--- Work request ---
Instruction for the entries that follow: retype exactly the lines from the line with "How do I perform: Click the Notion" to the line with "Image resolution: width=683", both included, and omit all others.

--- Task input ---

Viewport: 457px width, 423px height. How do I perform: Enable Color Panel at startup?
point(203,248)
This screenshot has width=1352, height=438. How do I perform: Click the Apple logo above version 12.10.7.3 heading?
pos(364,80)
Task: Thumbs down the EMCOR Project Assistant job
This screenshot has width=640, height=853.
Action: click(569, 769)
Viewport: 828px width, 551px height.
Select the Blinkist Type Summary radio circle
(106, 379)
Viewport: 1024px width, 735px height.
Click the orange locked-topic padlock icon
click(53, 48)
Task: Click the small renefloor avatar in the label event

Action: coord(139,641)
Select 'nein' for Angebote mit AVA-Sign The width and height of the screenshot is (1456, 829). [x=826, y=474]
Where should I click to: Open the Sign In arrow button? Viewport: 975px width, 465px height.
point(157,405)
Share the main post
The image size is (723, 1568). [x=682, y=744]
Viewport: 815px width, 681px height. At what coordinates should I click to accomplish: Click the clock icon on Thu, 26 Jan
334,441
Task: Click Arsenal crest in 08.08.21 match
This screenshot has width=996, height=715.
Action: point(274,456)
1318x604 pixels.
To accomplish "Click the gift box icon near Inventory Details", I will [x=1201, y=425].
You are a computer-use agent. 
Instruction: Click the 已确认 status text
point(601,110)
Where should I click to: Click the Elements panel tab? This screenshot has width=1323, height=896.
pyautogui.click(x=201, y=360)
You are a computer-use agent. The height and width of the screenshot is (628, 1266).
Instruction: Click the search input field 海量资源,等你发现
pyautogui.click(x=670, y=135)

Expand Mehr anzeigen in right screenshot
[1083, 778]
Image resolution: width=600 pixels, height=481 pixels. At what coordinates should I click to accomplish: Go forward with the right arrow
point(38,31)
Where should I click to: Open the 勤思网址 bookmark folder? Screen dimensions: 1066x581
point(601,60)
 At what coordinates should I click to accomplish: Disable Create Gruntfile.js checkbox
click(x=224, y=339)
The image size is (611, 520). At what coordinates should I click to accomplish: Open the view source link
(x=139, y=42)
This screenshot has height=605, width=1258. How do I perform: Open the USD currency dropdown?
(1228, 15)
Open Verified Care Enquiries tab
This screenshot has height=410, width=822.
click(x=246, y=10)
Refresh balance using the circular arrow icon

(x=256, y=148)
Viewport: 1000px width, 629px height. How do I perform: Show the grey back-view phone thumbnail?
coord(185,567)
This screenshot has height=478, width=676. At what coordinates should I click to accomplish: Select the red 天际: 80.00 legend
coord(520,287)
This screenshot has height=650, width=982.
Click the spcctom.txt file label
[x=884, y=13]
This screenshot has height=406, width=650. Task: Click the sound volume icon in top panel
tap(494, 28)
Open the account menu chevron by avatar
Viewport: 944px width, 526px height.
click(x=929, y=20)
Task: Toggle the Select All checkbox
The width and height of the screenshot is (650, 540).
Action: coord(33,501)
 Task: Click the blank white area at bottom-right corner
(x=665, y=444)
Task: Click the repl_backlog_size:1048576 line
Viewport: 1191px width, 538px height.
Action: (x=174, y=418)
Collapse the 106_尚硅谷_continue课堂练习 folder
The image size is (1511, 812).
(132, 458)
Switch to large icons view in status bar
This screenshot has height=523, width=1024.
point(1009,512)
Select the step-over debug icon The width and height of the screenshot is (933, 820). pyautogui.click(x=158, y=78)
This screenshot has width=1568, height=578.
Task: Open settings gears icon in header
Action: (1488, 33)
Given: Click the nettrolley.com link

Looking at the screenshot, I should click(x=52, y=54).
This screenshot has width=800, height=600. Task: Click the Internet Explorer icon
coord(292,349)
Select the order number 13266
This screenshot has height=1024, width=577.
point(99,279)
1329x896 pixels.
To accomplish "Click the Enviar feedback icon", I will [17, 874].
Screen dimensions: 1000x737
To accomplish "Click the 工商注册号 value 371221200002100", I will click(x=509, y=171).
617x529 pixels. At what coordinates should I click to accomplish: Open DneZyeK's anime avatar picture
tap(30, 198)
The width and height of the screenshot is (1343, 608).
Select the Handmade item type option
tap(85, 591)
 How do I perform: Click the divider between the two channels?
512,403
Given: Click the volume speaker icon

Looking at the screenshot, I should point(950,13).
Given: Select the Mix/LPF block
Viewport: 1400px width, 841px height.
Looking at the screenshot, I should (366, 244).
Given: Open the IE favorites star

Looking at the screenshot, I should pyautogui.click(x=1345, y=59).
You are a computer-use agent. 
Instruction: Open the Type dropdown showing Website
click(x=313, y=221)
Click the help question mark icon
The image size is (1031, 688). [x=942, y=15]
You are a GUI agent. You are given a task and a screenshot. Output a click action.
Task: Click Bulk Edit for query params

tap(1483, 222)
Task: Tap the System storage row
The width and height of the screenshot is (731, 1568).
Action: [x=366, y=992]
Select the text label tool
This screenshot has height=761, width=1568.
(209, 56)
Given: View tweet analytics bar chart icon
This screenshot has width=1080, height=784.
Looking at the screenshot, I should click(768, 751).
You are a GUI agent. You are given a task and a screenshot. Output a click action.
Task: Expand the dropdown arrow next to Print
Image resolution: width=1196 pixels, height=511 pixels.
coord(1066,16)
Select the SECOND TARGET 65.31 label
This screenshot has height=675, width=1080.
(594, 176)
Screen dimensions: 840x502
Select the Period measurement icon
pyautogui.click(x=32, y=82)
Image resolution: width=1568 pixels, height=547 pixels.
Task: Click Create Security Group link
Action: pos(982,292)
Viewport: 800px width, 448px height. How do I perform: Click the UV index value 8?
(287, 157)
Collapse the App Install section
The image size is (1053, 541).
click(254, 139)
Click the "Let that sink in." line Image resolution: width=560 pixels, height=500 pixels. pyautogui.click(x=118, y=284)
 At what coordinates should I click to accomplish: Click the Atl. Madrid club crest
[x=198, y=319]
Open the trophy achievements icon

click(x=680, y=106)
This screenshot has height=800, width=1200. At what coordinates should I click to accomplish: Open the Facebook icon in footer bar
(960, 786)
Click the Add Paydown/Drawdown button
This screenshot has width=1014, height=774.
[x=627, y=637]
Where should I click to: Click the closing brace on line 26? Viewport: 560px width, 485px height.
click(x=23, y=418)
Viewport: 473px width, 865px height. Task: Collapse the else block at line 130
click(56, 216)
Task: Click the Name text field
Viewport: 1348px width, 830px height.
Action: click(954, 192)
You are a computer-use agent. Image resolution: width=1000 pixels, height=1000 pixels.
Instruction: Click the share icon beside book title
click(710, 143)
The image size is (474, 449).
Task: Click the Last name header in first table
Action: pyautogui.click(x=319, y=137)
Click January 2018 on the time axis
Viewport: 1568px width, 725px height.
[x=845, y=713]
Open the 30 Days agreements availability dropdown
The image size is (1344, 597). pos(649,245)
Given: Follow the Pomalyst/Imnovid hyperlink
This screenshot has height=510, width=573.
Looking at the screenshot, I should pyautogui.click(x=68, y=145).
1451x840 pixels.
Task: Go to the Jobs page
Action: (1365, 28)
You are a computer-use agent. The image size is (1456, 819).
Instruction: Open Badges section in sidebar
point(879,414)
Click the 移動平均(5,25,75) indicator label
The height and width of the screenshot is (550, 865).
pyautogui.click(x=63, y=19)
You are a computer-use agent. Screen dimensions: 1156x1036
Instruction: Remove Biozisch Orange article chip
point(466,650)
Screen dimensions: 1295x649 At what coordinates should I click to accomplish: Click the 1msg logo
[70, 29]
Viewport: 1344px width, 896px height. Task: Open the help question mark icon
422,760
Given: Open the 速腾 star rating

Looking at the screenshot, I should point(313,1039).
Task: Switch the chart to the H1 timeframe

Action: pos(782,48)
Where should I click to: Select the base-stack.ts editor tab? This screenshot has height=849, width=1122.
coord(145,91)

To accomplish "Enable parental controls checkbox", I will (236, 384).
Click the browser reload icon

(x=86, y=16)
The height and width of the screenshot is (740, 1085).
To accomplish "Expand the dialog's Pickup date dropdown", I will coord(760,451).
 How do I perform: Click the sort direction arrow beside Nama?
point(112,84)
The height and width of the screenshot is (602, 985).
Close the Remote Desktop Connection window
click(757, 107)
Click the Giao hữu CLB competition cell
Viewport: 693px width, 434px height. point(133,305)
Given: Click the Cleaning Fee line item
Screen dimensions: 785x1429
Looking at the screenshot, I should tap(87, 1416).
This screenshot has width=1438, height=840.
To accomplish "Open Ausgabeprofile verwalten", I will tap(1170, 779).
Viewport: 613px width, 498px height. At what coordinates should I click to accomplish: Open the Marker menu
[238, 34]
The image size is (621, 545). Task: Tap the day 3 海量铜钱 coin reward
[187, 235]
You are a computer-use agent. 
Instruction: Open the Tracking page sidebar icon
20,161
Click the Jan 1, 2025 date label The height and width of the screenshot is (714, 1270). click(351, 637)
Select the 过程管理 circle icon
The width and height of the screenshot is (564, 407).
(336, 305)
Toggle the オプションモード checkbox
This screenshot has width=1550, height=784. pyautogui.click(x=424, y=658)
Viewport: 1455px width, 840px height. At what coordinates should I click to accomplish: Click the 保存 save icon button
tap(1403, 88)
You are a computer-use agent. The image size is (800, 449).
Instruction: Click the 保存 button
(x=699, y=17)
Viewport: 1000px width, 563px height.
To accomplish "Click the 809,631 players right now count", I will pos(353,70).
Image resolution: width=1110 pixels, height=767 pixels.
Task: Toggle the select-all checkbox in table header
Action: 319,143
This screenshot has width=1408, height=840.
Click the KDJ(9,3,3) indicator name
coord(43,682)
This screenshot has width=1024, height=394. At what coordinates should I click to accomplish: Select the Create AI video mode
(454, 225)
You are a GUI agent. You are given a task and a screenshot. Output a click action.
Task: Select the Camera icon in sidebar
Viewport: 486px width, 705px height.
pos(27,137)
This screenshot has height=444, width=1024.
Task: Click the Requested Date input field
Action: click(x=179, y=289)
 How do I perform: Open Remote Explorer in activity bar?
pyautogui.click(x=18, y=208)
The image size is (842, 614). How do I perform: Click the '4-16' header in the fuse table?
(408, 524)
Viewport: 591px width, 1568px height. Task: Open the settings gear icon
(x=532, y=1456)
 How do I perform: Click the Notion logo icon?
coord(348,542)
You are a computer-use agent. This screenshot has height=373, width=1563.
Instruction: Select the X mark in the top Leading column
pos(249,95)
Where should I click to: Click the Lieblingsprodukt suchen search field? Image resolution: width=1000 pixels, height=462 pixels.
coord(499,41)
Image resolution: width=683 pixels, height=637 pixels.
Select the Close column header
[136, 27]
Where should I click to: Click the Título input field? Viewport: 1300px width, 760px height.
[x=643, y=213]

---

--- Output of the task ---
 How do I perform: Click the Notion logo icon?
coord(348,542)
You are a computer-use agent. This screenshot has height=373, width=1563.
Instruction: Select the X mark in the top Leading column
pos(249,95)
Where should I click to: Click the Lieblingsprodukt suchen search field? Image resolution: width=1000 pixels, height=462 pixels.
coord(499,41)
Image resolution: width=683 pixels, height=637 pixels.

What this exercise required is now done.